*About this exercise*.
The answer must consist solely of the lines from the line with "Task: Toggle the KGs unit swap icon" to the final line of the data below, reproduced exactly, pictures omitted.

§ §

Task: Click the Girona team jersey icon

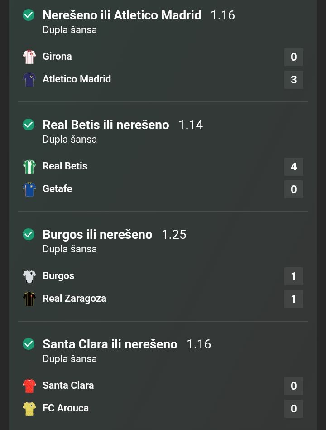Action: [29, 57]
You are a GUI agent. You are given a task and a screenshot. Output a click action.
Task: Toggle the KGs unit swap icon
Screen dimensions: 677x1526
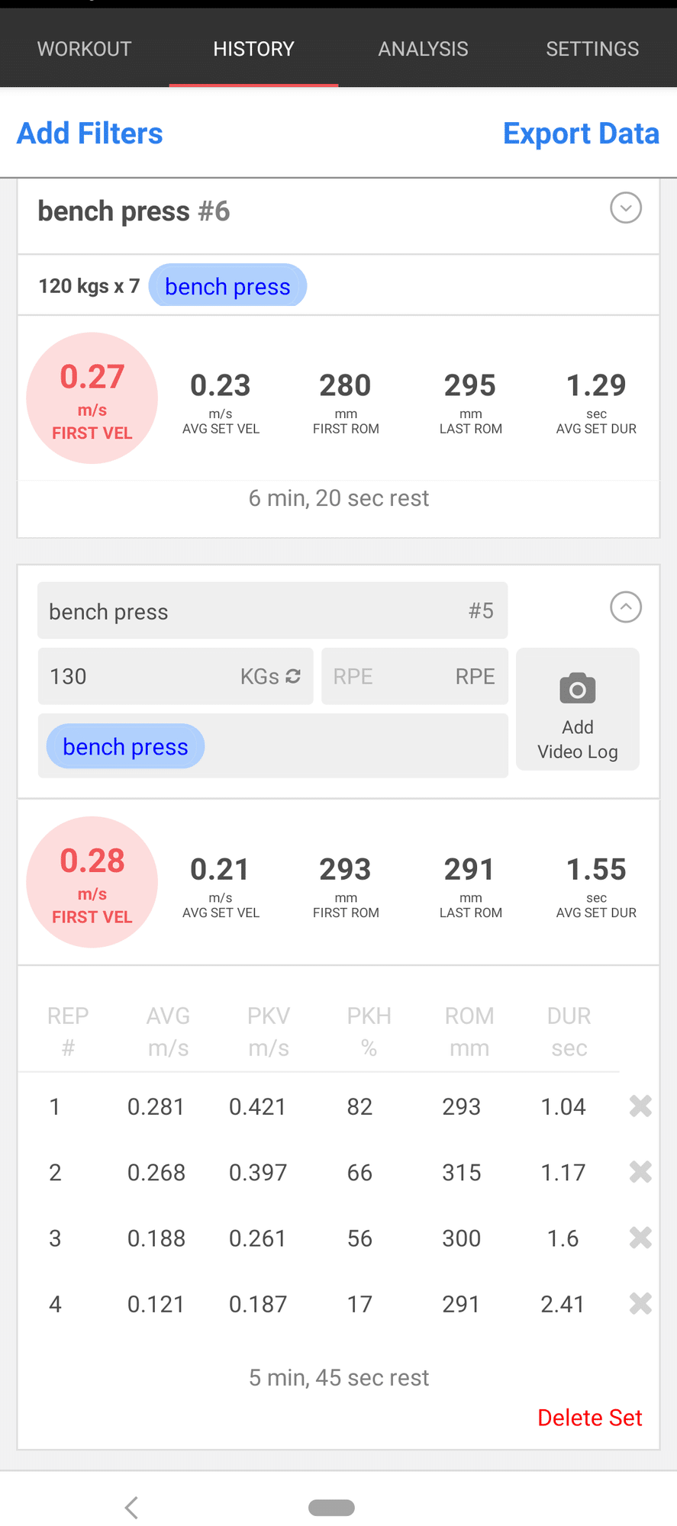[293, 676]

§ §

*Solution to the exercise*.
Task: Toggle the KGs unit swap icon
Screen dimensions: 677x1526
[293, 676]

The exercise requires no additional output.